“El Señor Dios me abrió el oído; yo no me resistí ni me eché atrás. Ofrecí la espalda a los que me golpeaban, las mejillas a los que mesaban mi barba; no escondí el rostro ante ultrajes y salivazos. El Señor Dios me ayuda, por eso no sentía los ultrajes; por eso endurecí el rostro como pedernal, sabiendo que no quedaría defraudado” (Is. 50,5-7).
En este miércoles santo, la Palabra de Dios nos invita a contemplar a Jesús como el Siervo de Yavé, una figura profética de Cristo que aparece en el libro del profeta Isaías. Es un Hombre misterioso y silencioso, que no se rebela, no se escabulle, no se endurece por dentro para defenderse del dolor; lo que endurece es el rostro, como pedernal, pero no para golpear, sino para resistir. Es el Siervo que se abandona, que escucha, que se deja hacer, todo ello aceptando libremente su Pasión. En ella sufre por nosotros, toma sobre sí nuestros pecados, carga con todo el dolor y el mal del mundo, y ama hasta el extremo.
En estos días santos, al acercarnos a los misterios de la Pasión, reconocemos conmovidos el eco exacto de esta profecía en el cuerpo llagado del Señor: espalda herida por los azotes, rostro desfigurado por los golpes y el desprecio, barba arrancada, salivazos, burlas, escarnio. Él no se resiste, no retrocede. Y es esa docilidad la que salva al mundo. Nos interpela, porque no basta con compadecernos: se nos llama a participar. El dolor de Cristo, unido al nuestro. La cruz de Cristo, abrazada también en nuestras cruces. La ofrenda de Cristo, prolongada en la nuestra.
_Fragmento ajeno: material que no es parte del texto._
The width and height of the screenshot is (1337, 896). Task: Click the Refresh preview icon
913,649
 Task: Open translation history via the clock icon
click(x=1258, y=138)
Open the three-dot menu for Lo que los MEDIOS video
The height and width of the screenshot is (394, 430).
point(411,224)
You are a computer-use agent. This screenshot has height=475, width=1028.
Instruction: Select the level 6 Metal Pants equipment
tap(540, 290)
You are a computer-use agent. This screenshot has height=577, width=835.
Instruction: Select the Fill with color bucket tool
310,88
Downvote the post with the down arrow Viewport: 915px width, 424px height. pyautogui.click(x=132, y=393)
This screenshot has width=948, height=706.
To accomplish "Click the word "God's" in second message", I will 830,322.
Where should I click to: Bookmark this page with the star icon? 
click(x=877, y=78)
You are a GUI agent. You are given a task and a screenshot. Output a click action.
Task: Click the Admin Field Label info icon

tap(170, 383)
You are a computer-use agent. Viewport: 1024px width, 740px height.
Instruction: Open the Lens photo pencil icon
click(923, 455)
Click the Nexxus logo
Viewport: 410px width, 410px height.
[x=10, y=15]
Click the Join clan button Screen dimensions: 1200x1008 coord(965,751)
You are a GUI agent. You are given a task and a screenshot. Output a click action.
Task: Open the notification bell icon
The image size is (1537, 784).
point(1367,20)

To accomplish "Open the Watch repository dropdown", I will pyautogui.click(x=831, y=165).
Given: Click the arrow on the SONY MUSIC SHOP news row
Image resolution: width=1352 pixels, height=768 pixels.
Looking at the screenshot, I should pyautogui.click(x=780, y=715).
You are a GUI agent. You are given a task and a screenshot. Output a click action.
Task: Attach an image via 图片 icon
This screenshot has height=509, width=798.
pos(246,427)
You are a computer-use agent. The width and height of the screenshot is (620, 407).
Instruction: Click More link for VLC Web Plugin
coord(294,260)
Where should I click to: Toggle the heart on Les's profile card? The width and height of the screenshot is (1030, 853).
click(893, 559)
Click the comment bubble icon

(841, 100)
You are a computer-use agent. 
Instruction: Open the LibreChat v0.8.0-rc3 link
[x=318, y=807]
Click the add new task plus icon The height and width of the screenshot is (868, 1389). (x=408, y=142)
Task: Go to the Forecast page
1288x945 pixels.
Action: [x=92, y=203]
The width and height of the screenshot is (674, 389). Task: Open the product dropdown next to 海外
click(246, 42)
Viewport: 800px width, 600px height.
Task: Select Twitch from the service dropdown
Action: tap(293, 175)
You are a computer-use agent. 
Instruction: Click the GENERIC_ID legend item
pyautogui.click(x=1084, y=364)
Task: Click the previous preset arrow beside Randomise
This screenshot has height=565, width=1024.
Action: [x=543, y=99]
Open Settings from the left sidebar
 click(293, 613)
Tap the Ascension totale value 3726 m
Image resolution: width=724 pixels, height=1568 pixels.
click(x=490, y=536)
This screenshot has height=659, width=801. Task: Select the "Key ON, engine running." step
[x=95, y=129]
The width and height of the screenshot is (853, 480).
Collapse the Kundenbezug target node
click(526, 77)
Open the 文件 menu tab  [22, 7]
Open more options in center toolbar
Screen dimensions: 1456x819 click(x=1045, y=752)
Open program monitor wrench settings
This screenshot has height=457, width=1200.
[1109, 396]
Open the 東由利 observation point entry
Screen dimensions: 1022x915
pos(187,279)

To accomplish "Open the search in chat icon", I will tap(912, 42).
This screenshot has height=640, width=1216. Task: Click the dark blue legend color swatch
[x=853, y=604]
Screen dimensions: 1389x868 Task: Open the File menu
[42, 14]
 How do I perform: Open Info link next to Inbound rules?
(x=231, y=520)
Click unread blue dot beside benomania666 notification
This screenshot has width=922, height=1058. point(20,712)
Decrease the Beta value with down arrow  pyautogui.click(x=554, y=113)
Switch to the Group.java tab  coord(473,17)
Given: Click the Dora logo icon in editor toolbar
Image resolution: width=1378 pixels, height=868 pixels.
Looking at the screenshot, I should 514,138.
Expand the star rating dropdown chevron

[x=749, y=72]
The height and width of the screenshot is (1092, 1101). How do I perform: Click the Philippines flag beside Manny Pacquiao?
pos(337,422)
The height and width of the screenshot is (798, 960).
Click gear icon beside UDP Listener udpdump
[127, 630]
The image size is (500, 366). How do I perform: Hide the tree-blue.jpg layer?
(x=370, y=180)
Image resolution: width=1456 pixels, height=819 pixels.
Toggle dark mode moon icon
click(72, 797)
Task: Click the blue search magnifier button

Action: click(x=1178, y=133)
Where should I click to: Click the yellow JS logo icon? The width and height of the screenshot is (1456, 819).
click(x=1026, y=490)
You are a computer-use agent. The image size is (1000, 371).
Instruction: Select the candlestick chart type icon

Utilizamos el incienso en la liturgia como signo de nuestra adoración y ofrenda a Dios. Sabemos que no existe humo perfumado para este culto sin que el incienso sea arrojado a las brasas encendidas. Nosotros, en medio de las pruebas de la vida, hemos de ser como incienso que arde para perfumar. Nuestras lágrimas, nuestras fatigas, nuestras oscuridades, deben ser esos carbones encendidos que hacen subir a Dios el humo perfumado de la ofrenda de toda nuestra vida, en un acto de adoración verdadera, humilde y oculta. No hay verdadera oración que suba al cielo si no nace de un corazón unido al del Siervo sufriente.
Jesús amado, Siervo paciente, que no escondiste el rostro ante el ultraje ni evitaste el dolor, enséñame a unirme a ti en el silencio de la obediencia, en la ofrenda escondida del que se deja consumir por amor. Que mi vida arda como incienso en tu presencia, en el altar de tu cruz, y suba a Dios como perfume de entrega, en adoración, en alabanza y abandono. Amén.